De Byzantijnse geschiedenis na Basileios II is vooral een snelle opeenvolging van coups en tegencoups. Daarbij zouden twee (deels) externe factoren de midden-Byzantijnse periode eerst ernstig verzwakken en daarna beëindigen: de komst van de Turken en de vierde kruistocht.
De komst van de Turken
De bloei van de midden-Byzantijnse periode werd ruw verstoord, toen Turkse stammen onder leiding van Alp Arslan vanuit de Russische steppen van plan waren via Armenië naar Arabië te trekken. Keizer Romanos Digenis trad hen in 1071 met een groot, maar slecht georganiseerd leger tegemoet bij het plaatsje Mantsikert, in de buurt van het meer Van in Armenië. De Byzantijnse troepen werden vernietigend verslagen en keizer Romanos zelf gevangen genomen. Romanos wist met Alp Arslan zeer gunstige voorwaarden voor zijn vrijlating te verkrijgen, in feite niets meer dan een tribuut in goud. Bij zijn terugkeer in de hoofdstad werd Romanos echter afgezet en blind gemaakt, door hem met een gloeiend stuk ijzer de ogen uit te branden. Vervolgens weigerde de nieuwe keizer om de afspraken met Alp Arslan te respecteren, alhoewel ze niet langer over de troepen konden beschikken om Alp Arslan tegemoet te treden. De Turken reageerden hierop door af te zien van hun tocht richting Syrië en in plaats daarvan Klein-Azië binnen te marcheren. In enkele jaren tijd werd vrijwel het hele Klein-Aziatische gebied van Byzantium onder de voet gelopen. En alhoewel vooral de dynastie van de Komnenen, van Alexios I Komnenos tot Andronikos I Komnenos (1081-1180) nog een zekere restauratie wist te bewerkstelligen, zouden de Turken het gebied nooit meer verlaten.

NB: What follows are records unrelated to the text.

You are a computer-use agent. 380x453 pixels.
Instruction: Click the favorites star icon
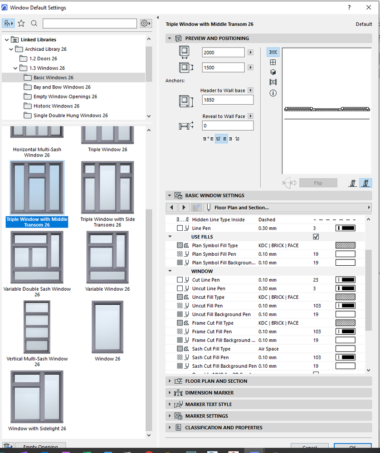tap(21, 23)
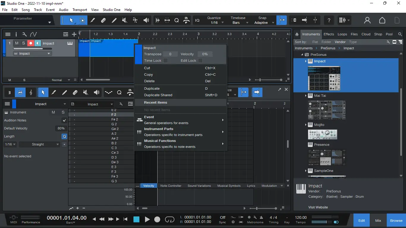Choose Duplicate Shared from the context menu
The width and height of the screenshot is (406, 228).
coord(158,95)
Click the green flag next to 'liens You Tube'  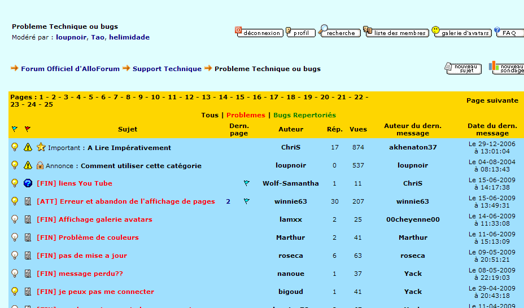(247, 183)
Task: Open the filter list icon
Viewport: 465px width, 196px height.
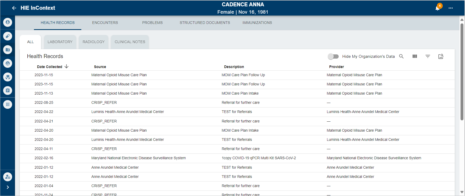Action: [428, 56]
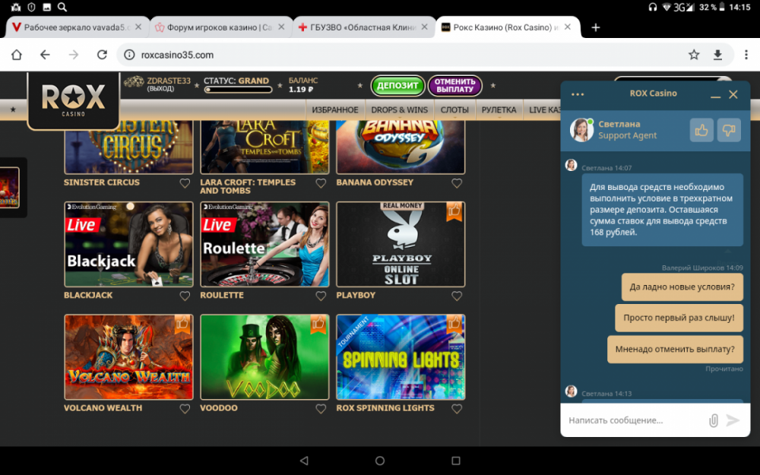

De vierde kruistocht (1202-1205)
De beroemde oproep van paus Urbanus II van Clermont op het concilie van Clermont op 27 november 1095 om de heilige oorlog tegenover de ongelovigen te beginnen en Jeruzalem en de heilige plaatsen te bevrijden uit de handen van de Arabieren, heeft geleid tot een lange serie van conflicten tussen de Arabieren en ridders, monniken, maar ook gewone burgers uit het katholieke, “latijnse” Westen.
De vierde kruistocht deed een poging om de moeilijke weg over land te vermijden. Uitgeroepen door paus Innocentius III verzamelden de kruisvaarders zich onder leiding van Bonifatius van Montserrat in Venetië en, om vandaar naar Egypte te zeilen. Omdat de kruisvaarders niet over het benodigde geld beschikten om de Venetiaanse vloot voor de overtocht te betalen, sloten ze een overeenkomst met Venetië om eerst naar de Dalmatische kust te varen, om daar de stad Zara, die in opstand was gekomen tegen de Venetiaanse overheersing en was overgelopen naar de Hongaren, te veroveren voor de Venetianen. Zo geschiedde, alhoewel de inwoners van Zara kruisen aan de muur hingen om hun christelijke identiteit te onderstrepen, werd de stad ingenomen in 1202 en overhandigd aan Venetië.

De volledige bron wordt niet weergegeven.